- Information shown -
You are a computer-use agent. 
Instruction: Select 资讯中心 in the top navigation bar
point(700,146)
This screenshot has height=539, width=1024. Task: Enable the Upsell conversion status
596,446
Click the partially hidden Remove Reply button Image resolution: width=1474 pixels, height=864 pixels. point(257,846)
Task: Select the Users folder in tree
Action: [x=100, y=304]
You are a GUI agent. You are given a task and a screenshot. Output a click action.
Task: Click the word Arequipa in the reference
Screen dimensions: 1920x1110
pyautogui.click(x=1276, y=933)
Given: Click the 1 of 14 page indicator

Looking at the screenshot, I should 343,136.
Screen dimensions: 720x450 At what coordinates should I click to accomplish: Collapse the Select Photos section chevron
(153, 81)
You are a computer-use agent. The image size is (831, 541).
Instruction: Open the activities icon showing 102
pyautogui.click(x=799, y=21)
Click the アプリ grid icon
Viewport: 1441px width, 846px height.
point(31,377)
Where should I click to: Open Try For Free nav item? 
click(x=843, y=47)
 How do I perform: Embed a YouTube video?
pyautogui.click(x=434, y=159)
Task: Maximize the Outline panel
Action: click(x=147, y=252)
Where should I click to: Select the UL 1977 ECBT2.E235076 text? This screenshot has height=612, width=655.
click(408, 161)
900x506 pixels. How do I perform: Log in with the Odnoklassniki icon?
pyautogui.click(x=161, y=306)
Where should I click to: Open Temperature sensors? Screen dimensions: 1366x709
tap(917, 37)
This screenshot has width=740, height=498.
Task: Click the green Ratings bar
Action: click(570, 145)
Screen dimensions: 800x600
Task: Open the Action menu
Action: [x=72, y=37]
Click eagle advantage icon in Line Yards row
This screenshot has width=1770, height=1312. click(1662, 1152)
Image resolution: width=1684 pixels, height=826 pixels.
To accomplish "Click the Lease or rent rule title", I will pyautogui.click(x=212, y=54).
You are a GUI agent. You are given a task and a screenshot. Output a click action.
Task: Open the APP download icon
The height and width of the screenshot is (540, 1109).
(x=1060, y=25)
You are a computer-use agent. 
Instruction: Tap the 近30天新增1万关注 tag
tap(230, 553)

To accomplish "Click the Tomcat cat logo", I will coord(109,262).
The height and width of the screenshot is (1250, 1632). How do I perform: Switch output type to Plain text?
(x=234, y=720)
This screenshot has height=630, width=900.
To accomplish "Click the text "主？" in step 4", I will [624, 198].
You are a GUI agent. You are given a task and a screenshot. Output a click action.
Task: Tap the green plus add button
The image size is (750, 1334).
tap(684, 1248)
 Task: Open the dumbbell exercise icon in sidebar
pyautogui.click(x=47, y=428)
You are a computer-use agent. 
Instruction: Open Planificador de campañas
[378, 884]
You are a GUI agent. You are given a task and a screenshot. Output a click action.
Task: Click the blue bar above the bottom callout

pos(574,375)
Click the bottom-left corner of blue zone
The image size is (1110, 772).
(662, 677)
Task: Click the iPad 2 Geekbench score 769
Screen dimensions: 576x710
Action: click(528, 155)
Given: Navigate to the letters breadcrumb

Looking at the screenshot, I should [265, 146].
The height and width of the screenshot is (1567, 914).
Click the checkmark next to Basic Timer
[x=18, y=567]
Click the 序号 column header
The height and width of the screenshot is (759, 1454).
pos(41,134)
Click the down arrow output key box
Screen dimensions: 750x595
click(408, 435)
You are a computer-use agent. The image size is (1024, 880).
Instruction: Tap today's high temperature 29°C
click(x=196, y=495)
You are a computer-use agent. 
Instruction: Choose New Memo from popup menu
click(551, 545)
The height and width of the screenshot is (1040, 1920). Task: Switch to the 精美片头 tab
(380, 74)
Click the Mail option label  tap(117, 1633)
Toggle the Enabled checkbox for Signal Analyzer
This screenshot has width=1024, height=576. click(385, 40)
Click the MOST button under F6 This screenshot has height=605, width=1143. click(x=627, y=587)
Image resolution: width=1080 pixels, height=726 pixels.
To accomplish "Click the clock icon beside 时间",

- Instructions for the task -
Number of lines above with the word "will": state it alone.

- The completed task -
3